We were discussing search positioning with a client this week and the conversation naturally turned to how GEO works and what all needs to be in place to create the best opportunities for a mention.
That conversation is the new one. The search results page used to be the front door, and the work was to rank inside it. Increasingly the front door is the model's answer, and the work is to be cited inside it. The user asks ChatGPT or Perplexity or Google AI Overviews, the system synthesises, and the brands named in that synthesis win the consideration set before a click ever happens. Discovery has moved upstream of the click.
Agencies have noticed. Generative Engine Optimisation moved from conference panel to budgeted retainer this quarter. Profound, Goodie and Peec AI are selling share-of-voice tracking inside LLM outputs. Major holding companies have spun up GEO practices with their own audit frameworks. The work itself is unglamorous. Schema markup. Entity disambiguation. Source authority. Citation hygiene across the corpus the models actually crawl.

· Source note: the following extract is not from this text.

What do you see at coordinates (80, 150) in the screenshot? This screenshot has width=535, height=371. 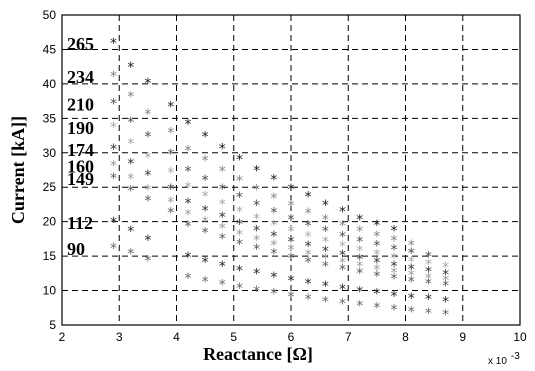 I see `series-label-174: 174` at bounding box center [80, 150].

It is not SEO with a fresh coat of paint. SEO optimises for a ranking algorithm that returns a list. GEO optimises for a generative system that returns a synthesis. The unit of value is no longer the click-through, it is the citation. And citations accrue to brands whose underlying entity data is clean, consistent, and machine-legible across the open web.

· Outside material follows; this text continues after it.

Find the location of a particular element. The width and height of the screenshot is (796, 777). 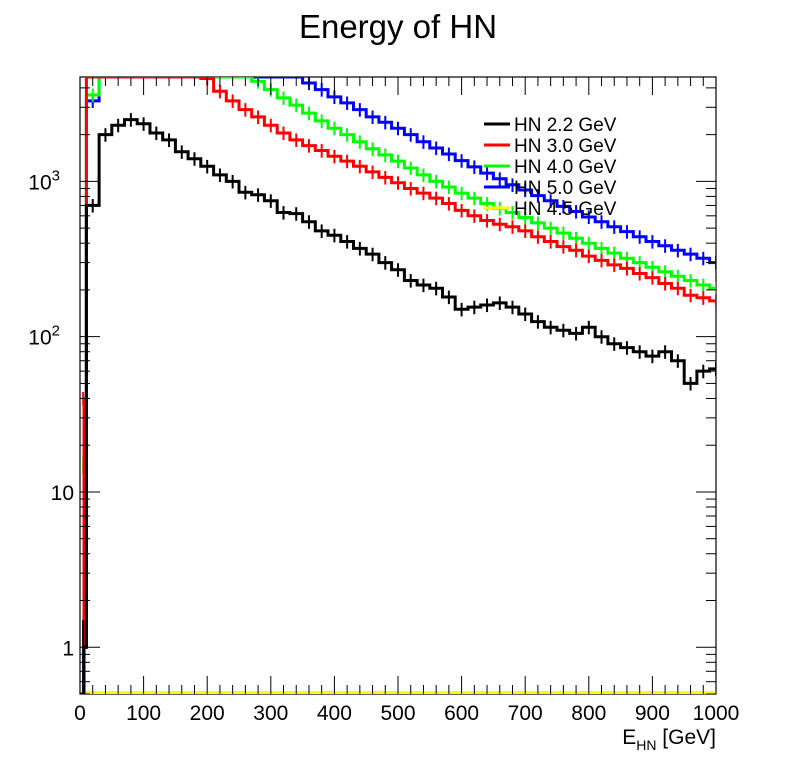

x-axis-label-tail: [GeV] is located at coordinates (686, 738).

This is where most brands are exposed. Their product pages were written for humans and lightly tagged for Google. Their PR coverage lives behind paywalls the models cannot ingest. Their Wikipedia entries are thin or contested. Their knowledge graph entries on the major platforms are stale. When a model tries to answer "who are the leading providers of X in market Y", it reaches for the cleanest available structured data. If your competitors have invested in that scaffolding and you have not, you are invisible. Not down-ranked. Invisible.
The publishers we partner with figured this out faster than most brands. Newsrooms that adopted structured content disciplines years ago, with proper entity tagging on every person, place, organisation and product, are now over-represented in AI answers. The Brief is a case in point. The investment in clean taxonomy was made for editorial reasons. It pays off in a discovery layer nobody had designed for.
The implication for brands is uncomfortable. GEO is not a campaign deliverable, it is an operating discipline. It sits across content, PR, product marketing, and developer relations. It requires someone to own the entity graph the way a CFO owns the chart of accounts. Most marketing organisations have no such role. The agencies that win the next cycle will be the ones that fill it.
At Broadbrand we treat GEO as engineering work, not as copywriting. The starting move is to roll out a red carpet for the AI crawlers that index for citation. Clean schema, predictable entity markup, source authority signals on every page that matters. The second move is to use AI engineering practice itself to do the heavy lifting, so the technical lift to be ready is far smaller than the manual version implies. The result is a brand that is consistently legible to the models that increasingly answer for everyone else.
The measurement question is the one clients ask first. The honest answer is that GEO measurement is where SEO measurement was in 2008. The tooling is improving weekly. Share-of-voice inside LLM outputs is now trackable with reasonable confidence across the major engines. Attribution from AI citation to downstream conversion is harder, but the proxy metrics are stabilising. Brands that wait for perfect measurement will be late. The competitors moving now are building citation share that compounds, because models trained on a corpus where you are already cited will keep citing you.
The deeper point is about who feeds the models. The open web is being rewritten as training data and retrieval input for systems most users will interact with daily. Brands and publishers that treat their content as structured, authoritative, machine-legible source material will be foundational to that layer. Those that treat content as disposable campaign output will be excluded from it. The asymmetry between the two postures will widen quickly.
The front door has moved. The brands walking through it first are the ones who built the entity graph before they needed to.